Provided records =
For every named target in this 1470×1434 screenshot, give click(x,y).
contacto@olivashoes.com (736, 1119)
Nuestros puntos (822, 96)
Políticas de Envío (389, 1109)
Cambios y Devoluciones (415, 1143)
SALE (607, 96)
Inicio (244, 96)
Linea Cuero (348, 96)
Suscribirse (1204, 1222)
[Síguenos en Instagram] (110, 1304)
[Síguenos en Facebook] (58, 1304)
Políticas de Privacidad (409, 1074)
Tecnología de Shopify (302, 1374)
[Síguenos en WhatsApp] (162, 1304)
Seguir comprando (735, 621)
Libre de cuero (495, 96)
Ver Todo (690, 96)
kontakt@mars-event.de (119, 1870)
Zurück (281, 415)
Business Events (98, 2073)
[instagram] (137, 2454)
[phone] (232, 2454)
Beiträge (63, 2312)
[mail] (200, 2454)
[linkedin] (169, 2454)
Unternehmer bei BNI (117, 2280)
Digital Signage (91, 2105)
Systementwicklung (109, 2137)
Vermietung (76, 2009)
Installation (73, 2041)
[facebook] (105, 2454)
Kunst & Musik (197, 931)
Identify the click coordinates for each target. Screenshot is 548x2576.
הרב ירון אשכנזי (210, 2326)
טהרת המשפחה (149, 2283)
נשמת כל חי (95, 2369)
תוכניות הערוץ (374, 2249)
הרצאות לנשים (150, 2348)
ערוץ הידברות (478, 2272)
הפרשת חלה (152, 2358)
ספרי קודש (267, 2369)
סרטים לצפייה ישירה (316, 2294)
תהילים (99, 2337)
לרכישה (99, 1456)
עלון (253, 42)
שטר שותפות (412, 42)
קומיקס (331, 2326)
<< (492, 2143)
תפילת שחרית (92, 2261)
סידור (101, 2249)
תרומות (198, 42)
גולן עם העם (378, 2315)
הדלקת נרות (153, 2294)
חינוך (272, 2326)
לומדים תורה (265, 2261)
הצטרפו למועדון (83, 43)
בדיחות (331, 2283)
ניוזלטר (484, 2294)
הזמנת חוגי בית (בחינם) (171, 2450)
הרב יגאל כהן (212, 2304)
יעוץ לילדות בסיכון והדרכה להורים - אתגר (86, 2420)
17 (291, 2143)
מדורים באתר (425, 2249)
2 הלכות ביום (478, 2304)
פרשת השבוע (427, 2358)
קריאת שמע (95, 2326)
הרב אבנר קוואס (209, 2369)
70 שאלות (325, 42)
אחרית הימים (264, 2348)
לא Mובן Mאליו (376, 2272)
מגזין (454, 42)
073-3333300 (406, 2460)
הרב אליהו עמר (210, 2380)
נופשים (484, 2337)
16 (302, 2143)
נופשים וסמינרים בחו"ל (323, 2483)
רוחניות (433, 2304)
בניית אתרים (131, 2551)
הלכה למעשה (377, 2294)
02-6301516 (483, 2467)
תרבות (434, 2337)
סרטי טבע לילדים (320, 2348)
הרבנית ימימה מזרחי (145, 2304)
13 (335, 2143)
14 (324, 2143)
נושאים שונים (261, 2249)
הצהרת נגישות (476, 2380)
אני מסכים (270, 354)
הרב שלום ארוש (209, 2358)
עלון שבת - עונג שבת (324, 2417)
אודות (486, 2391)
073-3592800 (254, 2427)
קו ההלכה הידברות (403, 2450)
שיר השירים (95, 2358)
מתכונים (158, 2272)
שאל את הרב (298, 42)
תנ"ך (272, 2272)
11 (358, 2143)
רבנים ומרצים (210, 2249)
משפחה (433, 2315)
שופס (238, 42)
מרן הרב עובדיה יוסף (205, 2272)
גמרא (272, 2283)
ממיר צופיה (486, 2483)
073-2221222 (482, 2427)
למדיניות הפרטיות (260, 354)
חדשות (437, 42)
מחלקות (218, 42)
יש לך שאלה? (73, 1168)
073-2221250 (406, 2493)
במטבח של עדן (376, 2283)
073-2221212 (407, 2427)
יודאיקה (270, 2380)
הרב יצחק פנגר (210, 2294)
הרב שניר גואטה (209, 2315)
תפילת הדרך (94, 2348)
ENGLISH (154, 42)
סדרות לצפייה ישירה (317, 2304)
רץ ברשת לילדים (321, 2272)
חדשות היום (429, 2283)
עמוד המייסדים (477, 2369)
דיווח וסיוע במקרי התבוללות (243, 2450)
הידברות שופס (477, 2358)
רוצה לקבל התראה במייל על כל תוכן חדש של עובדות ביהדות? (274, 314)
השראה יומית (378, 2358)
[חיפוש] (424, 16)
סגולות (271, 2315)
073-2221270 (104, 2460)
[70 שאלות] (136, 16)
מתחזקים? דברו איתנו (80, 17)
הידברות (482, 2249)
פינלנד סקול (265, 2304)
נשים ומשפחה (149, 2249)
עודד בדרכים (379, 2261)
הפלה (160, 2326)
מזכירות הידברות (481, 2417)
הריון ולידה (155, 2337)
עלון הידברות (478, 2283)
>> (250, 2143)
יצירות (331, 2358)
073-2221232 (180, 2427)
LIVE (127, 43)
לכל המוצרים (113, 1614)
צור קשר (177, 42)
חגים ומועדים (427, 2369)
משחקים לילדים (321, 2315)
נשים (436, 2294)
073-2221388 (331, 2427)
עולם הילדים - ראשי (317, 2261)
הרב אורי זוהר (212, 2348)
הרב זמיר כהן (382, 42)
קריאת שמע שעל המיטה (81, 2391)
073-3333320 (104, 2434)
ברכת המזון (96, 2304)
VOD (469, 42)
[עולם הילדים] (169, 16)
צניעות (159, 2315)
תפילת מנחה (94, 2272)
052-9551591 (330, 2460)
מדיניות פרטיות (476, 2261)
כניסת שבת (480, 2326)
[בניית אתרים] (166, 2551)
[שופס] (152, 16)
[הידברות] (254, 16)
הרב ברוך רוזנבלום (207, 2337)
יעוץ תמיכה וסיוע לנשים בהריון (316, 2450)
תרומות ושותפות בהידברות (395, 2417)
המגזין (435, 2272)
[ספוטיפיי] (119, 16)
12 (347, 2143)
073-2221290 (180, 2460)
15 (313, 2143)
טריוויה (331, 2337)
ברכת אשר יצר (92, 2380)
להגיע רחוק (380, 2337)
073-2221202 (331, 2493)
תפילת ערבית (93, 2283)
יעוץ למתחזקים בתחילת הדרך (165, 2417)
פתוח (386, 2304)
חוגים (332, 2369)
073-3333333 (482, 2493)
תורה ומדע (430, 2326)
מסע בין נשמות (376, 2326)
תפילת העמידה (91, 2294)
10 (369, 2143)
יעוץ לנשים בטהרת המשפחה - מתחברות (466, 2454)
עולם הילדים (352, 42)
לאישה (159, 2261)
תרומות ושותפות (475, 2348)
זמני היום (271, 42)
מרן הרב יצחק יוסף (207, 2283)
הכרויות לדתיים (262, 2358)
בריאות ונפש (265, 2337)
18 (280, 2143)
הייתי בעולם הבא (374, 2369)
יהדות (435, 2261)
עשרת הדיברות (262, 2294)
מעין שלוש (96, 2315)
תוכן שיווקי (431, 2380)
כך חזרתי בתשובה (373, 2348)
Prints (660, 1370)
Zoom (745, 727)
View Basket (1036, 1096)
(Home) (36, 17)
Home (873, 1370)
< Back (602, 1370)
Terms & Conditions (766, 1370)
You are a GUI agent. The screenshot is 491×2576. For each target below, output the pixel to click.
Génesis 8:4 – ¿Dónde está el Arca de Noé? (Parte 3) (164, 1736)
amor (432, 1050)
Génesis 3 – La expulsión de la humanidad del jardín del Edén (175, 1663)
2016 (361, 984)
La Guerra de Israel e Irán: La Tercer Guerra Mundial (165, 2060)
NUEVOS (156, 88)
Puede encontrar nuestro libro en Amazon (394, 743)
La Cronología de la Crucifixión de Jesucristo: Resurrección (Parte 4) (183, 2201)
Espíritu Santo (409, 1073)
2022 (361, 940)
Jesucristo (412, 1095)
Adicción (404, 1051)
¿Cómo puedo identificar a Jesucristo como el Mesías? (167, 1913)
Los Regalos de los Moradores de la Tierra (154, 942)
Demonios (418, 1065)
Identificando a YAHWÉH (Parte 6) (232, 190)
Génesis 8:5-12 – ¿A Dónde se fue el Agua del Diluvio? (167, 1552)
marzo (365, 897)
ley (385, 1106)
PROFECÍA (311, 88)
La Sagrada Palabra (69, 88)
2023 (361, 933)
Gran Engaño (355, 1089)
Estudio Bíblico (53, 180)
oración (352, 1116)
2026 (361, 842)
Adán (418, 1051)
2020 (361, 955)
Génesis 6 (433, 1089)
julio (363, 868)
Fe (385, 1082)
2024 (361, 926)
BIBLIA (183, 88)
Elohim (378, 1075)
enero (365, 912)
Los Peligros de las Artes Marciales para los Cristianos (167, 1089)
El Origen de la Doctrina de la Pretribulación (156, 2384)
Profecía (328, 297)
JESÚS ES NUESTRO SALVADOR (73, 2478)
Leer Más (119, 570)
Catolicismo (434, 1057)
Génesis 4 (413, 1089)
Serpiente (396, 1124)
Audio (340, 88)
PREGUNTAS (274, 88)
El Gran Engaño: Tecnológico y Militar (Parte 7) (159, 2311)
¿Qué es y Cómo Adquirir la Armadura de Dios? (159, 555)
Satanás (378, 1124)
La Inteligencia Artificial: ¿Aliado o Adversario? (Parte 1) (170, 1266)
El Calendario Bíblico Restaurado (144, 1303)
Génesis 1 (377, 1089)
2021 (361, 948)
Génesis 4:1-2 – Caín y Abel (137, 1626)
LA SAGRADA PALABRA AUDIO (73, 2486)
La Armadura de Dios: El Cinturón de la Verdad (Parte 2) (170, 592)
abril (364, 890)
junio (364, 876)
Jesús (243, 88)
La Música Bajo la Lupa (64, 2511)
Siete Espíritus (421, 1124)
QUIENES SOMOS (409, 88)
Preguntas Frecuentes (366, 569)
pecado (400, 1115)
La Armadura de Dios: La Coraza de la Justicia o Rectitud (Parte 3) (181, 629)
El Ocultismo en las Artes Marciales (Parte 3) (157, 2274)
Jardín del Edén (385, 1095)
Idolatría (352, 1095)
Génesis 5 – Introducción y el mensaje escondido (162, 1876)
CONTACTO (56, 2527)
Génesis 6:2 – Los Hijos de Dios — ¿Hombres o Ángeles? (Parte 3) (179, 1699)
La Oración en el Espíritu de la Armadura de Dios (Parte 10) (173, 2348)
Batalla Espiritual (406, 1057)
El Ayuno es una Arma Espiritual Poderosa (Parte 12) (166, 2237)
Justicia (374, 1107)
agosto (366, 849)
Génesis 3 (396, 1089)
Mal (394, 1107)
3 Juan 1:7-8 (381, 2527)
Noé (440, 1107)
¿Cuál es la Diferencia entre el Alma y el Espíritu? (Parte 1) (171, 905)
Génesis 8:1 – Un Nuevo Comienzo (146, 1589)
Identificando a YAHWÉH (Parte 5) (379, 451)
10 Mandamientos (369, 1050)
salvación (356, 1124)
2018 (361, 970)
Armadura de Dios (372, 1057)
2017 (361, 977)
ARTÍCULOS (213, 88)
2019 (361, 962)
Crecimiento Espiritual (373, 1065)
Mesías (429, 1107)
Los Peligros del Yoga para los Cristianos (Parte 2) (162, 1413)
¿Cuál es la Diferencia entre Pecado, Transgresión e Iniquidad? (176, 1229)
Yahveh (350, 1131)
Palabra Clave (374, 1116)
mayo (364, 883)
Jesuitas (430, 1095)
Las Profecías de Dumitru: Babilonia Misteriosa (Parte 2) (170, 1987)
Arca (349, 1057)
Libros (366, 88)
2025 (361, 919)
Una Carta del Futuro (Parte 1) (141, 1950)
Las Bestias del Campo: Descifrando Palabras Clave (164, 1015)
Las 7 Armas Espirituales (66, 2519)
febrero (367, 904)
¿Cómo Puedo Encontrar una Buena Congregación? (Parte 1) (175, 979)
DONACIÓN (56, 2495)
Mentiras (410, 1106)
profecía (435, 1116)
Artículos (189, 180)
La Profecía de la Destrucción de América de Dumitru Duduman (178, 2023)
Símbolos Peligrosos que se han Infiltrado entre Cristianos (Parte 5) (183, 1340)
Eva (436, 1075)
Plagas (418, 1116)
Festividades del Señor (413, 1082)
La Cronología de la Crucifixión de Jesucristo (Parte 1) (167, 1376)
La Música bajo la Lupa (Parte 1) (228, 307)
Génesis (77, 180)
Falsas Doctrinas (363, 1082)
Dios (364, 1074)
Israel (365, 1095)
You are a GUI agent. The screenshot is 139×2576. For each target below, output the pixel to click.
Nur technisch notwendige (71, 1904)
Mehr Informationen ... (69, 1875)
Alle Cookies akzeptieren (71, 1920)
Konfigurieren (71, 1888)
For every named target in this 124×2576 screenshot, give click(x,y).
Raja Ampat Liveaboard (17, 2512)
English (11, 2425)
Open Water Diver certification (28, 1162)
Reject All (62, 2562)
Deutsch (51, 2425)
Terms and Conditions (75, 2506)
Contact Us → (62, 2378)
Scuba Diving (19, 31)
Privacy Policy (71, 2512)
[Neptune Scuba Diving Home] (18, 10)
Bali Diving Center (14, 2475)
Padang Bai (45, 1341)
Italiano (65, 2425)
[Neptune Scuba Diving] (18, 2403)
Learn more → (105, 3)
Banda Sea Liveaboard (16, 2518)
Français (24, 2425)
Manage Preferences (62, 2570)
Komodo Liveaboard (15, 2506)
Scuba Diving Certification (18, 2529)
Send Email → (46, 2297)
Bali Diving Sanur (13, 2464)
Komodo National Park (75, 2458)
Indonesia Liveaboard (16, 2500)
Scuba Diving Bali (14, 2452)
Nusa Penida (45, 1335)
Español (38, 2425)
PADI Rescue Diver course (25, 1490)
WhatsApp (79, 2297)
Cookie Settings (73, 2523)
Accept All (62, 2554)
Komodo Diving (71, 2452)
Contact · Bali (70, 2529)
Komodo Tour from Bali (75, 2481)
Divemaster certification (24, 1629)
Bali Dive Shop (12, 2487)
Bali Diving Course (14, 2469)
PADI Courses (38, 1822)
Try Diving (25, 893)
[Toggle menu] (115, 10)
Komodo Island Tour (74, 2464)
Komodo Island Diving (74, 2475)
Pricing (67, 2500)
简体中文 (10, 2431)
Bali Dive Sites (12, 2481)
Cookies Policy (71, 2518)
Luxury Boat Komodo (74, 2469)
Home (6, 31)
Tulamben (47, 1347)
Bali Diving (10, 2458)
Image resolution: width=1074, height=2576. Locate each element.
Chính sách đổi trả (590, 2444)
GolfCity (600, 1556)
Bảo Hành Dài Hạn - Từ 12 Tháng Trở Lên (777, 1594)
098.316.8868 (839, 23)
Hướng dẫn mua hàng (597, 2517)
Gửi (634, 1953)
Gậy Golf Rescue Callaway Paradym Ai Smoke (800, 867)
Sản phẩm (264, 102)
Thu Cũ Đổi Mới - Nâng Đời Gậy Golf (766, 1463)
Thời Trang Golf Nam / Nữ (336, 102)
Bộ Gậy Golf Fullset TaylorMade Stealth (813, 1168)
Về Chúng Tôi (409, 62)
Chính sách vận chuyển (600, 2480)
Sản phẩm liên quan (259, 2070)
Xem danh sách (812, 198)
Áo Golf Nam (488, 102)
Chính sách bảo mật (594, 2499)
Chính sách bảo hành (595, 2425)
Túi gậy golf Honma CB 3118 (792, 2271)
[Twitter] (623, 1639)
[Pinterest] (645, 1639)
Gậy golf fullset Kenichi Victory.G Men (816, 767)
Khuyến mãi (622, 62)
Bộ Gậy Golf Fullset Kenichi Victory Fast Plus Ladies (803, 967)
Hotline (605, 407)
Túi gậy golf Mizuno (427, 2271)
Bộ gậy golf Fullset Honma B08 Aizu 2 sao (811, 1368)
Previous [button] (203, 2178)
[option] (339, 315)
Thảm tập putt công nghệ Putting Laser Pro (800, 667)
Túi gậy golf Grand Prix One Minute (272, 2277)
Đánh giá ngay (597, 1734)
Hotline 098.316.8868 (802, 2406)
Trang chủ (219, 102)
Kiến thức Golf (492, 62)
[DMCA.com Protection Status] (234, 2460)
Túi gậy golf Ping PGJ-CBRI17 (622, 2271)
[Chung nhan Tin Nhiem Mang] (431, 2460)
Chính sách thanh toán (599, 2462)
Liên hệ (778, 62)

Task directions =
Of all the entries above, output exactly the lines between the one holding "Eva (436, 1075)" and the one holding "Scuba Diving Certification (18, 2529)", inclusive.

Completed exercise =
Eva (436, 1075)
Plagas (418, 1116)
Festividades del Señor (413, 1082)
La Cronología de la Crucifixión de Jesucristo (Parte 1) (167, 1376)
La Música bajo la Lupa (Parte 1) (228, 307)
Génesis (77, 180)
Falsas Doctrinas (363, 1082)
Dios (364, 1074)
Israel (365, 1095)
You are a GUI agent. The screenshot is 139×2576. For each target below, output the pixel to click.
Nur technisch notwendige (71, 1904)
Mehr Informationen ... (69, 1875)
Alle Cookies akzeptieren (71, 1920)
Konfigurieren (71, 1888)
For every named target in this 124×2576 screenshot, give click(x,y).
Raja Ampat Liveaboard (17, 2512)
English (11, 2425)
Open Water Diver certification (28, 1162)
Reject All (62, 2562)
Deutsch (51, 2425)
Terms and Conditions (75, 2506)
Contact Us → (62, 2378)
Scuba Diving (19, 31)
Privacy Policy (71, 2512)
[Neptune Scuba Diving Home] (18, 10)
Bali Diving Center (14, 2475)
Padang Bai (45, 1341)
Italiano (65, 2425)
[Neptune Scuba Diving] (18, 2403)
Learn more → (105, 3)
Banda Sea Liveaboard (16, 2518)
Français (24, 2425)
Manage Preferences (62, 2570)
Komodo Liveaboard (15, 2506)
Scuba Diving Certification (18, 2529)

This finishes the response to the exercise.